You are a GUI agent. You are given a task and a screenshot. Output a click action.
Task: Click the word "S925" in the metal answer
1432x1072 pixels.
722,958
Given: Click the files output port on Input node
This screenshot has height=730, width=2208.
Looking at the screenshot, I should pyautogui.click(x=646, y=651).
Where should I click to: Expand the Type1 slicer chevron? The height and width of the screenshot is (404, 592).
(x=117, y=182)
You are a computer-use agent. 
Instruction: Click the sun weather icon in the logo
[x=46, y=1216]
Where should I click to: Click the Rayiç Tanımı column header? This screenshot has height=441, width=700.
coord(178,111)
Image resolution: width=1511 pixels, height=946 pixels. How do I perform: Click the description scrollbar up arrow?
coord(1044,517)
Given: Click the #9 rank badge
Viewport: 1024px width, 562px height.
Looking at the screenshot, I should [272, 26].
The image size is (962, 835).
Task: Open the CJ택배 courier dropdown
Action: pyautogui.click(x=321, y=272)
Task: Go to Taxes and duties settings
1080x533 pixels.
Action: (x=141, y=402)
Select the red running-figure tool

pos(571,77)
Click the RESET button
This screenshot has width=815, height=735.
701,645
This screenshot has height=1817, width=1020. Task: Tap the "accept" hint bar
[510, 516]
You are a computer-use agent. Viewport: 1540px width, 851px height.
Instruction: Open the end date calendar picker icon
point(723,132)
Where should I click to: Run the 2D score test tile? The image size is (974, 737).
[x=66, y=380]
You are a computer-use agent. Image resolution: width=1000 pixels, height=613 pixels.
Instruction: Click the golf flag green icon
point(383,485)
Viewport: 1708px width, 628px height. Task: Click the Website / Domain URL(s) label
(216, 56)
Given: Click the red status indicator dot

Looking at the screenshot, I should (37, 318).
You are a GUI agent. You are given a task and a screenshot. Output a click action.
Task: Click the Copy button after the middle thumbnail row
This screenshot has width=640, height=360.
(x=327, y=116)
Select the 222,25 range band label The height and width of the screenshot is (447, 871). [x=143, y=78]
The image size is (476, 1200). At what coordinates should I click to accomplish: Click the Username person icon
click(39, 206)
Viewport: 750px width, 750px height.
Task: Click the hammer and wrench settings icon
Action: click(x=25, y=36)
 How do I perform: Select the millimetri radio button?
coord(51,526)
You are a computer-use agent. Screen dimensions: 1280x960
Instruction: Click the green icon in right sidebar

---

What you need to do:
Start at the line holding "You are a computer-use agent. Viewport: 1540px" and retype each line through the end of the material above, both included.

Response area:
You are a computer-use agent. Viewport: 1540px width, 851px height.
Instruction: Open the end date calendar picker icon
point(723,132)
Where should I click to: Run the 2D score test tile? The image size is (974, 737).
[x=66, y=380]
You are a computer-use agent. Image resolution: width=1000 pixels, height=613 pixels.
Instruction: Click the golf flag green icon
point(383,485)
Viewport: 1708px width, 628px height. Task: Click the Website / Domain URL(s) label
(216, 56)
Given: Click the red status indicator dot

Looking at the screenshot, I should (37, 318).
You are a GUI agent. You are given a task and a screenshot. Output a click action.
Task: Click the Copy button after the middle thumbnail row
This screenshot has width=640, height=360.
(x=327, y=116)
Select the 222,25 range band label The height and width of the screenshot is (447, 871). [x=143, y=78]
The image size is (476, 1200). At what coordinates should I click to accomplish: Click the Username person icon
click(39, 206)
Viewport: 750px width, 750px height.
Task: Click the hammer and wrench settings icon
Action: click(x=25, y=36)
 How do I perform: Select the millimetri radio button?
coord(51,526)
You are a computer-use agent. Screen dimensions: 1280x960
Instruction: Click the green icon in right sidebar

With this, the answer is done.